What to produce
Copy the forum thread below, about selling old clothes and supermarket produce waste, word for word and in full.

Passage shown

Ride It Like You Stole It!
Location
South Manchester
My daughter is just getting into 'Vinted' for selling her old clothes. Generally lists quite cheap, and the buyer pays for the postage slip, seller prints and pops it into an Evri collection point.

Be pointless me selling old clothes, they are usually worn to distruction, or covered in oil/chain ring marks. Old T-shirts become chain rags.
 

Petrichorwheels

Senior Member
I'm sure the graphic is true in relation to post-farm waste but it does not take into account the wastage created by supermarket quality requirements. Any fresh produce seen on sale in a supermarket will have been through a stringent grading process to ensure only "perfect" produce reaches the shelves. This creates significant amounts of waste prior to produce leaving the farmgate.

This is waste driven by consumer demand for what is perceived as quality. Every tomato, lettuce, cucumber etc must be the same shape, size, colour etc. This is a fiction dreamt up by supermarkets to minimise their waste and pass it back to the producer. It's a quality standard the supermarkets have sold to the consumer who now demands this thus completing the circle and creating more waste.

things are getting better though (used to be bloody awful in the supposedly wondrous 80s when supermarkets sold simple veg for outrageous prices - luckily mine was near a good street stall) - Sainsburys now sell runt-like onions and odd-sized carrots - latter maybe cheaper than the german discounters.

Material
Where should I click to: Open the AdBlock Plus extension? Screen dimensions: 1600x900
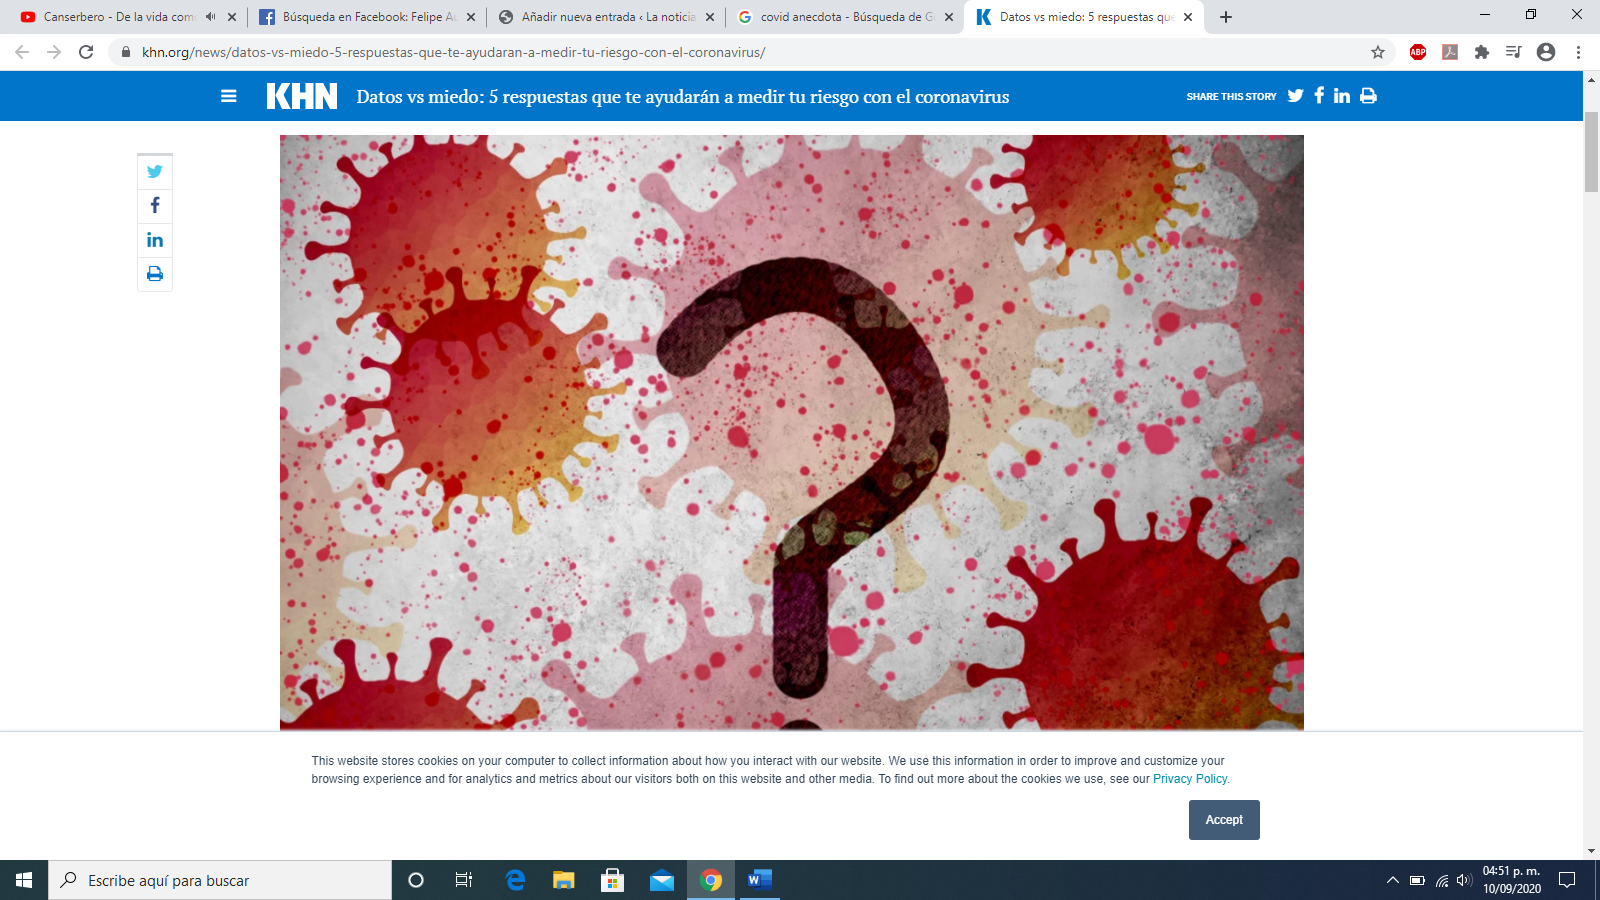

Exercise solution
Ride It Like You Stole It!
Location
South Manchester
My daughter is just getting into 'Vinted' for selling her old clothes. Generally lists quite cheap, and the buyer pays for the postage slip, seller prints and pops it into an Evri collection point.

Be pointless me selling old clothes, they are usually worn to distruction, or covered in oil/chain ring marks. Old T-shirts become chain rags.
 

Petrichorwheels

Senior Member
I'm sure the graphic is true in relation to post-farm waste but it does not take into account the wastage created by supermarket quality requirements. Any fresh produce seen on sale in a supermarket will have been through a stringent grading process to ensure only "perfect" produce reaches the shelves. This creates significant amounts of waste prior to produce leaving the farmgate.

This is waste driven by consumer demand for what is perceived as quality. Every tomato, lettuce, cucumber etc must be the same shape, size, colour etc. This is a fiction dreamt up by supermarkets to minimise their waste and pass it back to the producer. It's a quality standard the supermarkets have sold to the consumer who now demands this thus completing the circle and creating more waste.

things are getting better though (used to be bloody awful in the supposedly wondrous 80s when supermarkets sold simple veg for outrageous prices - luckily mine was near a good street stall) - Sainsburys now sell runt-like onions and odd-sized carrots - latter maybe cheaper than the german discounters.